(Click-target records)

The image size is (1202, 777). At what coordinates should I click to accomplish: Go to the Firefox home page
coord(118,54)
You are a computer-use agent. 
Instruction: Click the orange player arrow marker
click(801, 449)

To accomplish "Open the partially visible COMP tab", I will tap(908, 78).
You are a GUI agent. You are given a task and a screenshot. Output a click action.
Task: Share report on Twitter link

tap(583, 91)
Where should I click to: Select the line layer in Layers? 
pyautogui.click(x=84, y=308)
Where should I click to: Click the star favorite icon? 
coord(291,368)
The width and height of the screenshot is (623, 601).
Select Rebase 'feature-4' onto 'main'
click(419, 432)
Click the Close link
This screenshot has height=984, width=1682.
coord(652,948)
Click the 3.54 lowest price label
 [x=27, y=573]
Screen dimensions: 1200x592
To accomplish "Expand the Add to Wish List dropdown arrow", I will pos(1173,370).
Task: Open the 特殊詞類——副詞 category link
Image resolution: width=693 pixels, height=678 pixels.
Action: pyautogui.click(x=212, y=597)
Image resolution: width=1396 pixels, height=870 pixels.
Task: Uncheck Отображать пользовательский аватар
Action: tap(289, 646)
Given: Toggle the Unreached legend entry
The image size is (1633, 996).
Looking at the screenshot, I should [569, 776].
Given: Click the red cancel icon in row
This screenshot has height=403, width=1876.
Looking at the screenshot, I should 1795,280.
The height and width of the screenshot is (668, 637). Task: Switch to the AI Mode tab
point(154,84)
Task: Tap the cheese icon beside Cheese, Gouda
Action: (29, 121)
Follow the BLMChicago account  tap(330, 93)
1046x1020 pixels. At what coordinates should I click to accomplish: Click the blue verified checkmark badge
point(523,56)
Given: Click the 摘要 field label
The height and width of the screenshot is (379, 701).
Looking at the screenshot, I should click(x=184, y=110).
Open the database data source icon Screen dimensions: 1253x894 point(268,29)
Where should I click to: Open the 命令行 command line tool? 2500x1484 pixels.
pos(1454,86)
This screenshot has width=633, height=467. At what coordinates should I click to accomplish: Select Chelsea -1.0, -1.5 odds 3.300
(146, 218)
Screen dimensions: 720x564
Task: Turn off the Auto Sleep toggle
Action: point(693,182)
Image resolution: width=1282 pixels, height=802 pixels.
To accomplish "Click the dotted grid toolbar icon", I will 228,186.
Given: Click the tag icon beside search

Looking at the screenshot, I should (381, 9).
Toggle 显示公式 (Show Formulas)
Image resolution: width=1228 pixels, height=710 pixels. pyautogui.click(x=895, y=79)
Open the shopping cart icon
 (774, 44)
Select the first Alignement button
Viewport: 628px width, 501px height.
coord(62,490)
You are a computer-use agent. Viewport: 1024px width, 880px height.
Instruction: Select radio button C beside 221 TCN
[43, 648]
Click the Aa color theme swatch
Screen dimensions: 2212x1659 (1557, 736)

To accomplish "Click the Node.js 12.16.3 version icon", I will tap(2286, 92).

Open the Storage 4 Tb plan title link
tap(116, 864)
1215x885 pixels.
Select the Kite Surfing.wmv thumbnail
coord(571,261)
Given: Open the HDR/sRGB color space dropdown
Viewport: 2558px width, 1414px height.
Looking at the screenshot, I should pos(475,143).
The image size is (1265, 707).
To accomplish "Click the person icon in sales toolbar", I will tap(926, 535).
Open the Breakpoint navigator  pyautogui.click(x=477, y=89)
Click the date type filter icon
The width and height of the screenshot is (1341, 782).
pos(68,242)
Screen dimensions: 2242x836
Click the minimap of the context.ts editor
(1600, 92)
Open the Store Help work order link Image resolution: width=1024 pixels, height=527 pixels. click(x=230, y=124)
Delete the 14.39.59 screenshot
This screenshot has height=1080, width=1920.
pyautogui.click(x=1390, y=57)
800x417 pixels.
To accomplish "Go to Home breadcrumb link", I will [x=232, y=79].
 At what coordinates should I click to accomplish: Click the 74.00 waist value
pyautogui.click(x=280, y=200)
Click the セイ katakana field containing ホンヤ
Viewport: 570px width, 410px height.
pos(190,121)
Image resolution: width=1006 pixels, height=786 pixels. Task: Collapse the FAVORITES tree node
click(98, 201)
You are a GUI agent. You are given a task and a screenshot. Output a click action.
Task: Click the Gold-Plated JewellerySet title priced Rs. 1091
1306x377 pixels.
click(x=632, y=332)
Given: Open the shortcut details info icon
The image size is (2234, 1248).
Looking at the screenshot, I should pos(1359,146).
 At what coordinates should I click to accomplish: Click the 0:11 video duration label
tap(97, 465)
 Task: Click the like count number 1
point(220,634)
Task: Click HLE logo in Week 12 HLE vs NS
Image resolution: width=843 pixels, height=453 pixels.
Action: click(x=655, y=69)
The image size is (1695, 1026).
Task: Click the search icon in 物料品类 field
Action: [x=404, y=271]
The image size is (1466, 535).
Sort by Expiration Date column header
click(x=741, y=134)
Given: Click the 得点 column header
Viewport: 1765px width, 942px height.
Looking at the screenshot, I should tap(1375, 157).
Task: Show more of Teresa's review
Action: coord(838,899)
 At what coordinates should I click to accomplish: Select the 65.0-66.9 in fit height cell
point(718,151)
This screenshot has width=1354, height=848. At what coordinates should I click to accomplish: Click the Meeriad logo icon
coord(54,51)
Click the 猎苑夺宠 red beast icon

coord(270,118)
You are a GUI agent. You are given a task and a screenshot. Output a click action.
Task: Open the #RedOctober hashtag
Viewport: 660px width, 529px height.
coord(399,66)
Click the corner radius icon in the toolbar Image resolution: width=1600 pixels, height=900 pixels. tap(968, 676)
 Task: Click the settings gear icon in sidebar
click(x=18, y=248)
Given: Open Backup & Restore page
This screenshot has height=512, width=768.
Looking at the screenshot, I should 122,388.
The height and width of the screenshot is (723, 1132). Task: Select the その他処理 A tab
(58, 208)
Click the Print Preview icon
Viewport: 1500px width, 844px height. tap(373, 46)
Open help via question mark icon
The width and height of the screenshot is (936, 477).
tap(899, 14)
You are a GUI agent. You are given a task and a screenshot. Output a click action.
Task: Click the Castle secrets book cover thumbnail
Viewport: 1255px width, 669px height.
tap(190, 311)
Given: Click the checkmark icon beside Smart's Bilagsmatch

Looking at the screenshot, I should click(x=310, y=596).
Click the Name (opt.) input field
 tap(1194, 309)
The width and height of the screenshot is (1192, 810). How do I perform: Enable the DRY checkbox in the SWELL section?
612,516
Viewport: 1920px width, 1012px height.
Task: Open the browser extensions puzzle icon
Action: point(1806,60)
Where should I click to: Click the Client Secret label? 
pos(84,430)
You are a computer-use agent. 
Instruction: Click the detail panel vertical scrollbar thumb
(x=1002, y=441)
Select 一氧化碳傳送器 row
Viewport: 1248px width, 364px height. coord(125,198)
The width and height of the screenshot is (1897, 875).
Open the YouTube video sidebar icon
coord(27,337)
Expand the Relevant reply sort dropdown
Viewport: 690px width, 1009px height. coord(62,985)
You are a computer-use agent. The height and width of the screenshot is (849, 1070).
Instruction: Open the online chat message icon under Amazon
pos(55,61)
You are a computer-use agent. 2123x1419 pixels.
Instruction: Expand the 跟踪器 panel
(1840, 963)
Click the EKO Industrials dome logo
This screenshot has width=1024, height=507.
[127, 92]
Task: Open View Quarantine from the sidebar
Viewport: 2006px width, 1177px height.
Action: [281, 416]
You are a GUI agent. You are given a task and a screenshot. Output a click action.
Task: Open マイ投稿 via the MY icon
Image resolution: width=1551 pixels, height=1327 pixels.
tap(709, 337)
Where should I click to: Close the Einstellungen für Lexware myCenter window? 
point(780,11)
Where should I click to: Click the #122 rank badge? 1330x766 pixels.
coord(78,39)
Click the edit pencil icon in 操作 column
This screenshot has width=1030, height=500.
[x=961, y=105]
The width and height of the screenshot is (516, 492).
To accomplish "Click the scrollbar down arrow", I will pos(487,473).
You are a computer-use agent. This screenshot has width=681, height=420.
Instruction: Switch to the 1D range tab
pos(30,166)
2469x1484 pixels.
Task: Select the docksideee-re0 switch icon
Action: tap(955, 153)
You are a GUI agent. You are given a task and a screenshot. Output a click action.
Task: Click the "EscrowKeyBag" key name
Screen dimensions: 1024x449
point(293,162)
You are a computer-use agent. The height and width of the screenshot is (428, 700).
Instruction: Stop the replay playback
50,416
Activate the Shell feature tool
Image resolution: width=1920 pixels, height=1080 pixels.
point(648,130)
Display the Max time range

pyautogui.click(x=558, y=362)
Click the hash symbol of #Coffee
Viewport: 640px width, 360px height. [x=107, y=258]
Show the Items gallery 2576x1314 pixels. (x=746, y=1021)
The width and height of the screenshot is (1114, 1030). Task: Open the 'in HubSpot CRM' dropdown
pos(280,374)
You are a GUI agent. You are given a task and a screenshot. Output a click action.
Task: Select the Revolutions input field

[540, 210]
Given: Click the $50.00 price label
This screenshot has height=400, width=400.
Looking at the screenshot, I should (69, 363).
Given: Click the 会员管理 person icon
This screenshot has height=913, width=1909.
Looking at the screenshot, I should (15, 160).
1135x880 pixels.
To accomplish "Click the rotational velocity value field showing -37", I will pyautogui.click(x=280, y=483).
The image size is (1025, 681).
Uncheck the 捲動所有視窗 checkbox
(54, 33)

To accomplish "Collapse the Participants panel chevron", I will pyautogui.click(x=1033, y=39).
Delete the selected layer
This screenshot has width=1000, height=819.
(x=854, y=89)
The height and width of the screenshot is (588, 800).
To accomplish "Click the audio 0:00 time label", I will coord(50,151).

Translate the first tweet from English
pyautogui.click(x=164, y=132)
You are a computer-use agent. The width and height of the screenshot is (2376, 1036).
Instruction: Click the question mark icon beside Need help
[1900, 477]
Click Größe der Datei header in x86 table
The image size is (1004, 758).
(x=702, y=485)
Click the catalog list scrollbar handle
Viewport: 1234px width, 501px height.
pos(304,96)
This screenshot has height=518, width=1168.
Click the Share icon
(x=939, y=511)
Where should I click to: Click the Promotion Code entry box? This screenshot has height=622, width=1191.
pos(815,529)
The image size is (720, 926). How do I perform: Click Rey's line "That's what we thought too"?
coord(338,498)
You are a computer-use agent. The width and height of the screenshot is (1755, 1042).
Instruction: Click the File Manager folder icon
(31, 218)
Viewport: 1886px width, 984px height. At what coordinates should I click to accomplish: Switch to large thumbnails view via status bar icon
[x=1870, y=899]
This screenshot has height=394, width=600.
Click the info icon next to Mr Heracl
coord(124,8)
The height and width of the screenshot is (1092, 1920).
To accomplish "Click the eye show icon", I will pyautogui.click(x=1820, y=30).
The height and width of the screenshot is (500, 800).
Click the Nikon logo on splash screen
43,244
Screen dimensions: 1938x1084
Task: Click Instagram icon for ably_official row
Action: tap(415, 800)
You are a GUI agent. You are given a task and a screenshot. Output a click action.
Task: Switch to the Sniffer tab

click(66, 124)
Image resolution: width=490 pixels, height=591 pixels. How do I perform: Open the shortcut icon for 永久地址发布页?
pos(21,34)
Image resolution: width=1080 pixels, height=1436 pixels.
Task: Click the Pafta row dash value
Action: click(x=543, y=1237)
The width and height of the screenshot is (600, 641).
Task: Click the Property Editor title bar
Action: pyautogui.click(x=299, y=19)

_What you will do:_ Starting with the line containing "will pyautogui.click(x=1033, y=39)." and going on through the line containing "will pyautogui.click(x=1820, y=30).", copy the records again, swapping "Instruction" for "Goal" and leaving everything else unchanged.

_Final result:_
To accomplish "Collapse the Participants panel chevron", I will pyautogui.click(x=1033, y=39).
Delete the selected layer
This screenshot has width=1000, height=819.
(x=854, y=89)
The height and width of the screenshot is (588, 800).
To accomplish "Click the audio 0:00 time label", I will coord(50,151).

Translate the first tweet from English
pyautogui.click(x=164, y=132)
You are a computer-use agent. The width and height of the screenshot is (2376, 1036).
Goal: Click the question mark icon beside Need help
[1900, 477]
Click Größe der Datei header in x86 table
The image size is (1004, 758).
(x=702, y=485)
Click the catalog list scrollbar handle
Viewport: 1234px width, 501px height.
pos(304,96)
This screenshot has height=518, width=1168.
Click the Share icon
(x=939, y=511)
Where should I click to: Click the Promotion Code entry box? This screenshot has height=622, width=1191.
pos(815,529)
The image size is (720, 926). How do I perform: Click Rey's line "That's what we thought too"?
coord(338,498)
You are a computer-use agent. The width and height of the screenshot is (1755, 1042).
Goal: Click the File Manager folder icon
(31, 218)
Viewport: 1886px width, 984px height. At what coordinates should I click to accomplish: Switch to large thumbnails view via status bar icon
[x=1870, y=899]
This screenshot has height=394, width=600.
Click the info icon next to Mr Heracl
coord(124,8)
The height and width of the screenshot is (1092, 1920).
To accomplish "Click the eye show icon", I will pyautogui.click(x=1820, y=30).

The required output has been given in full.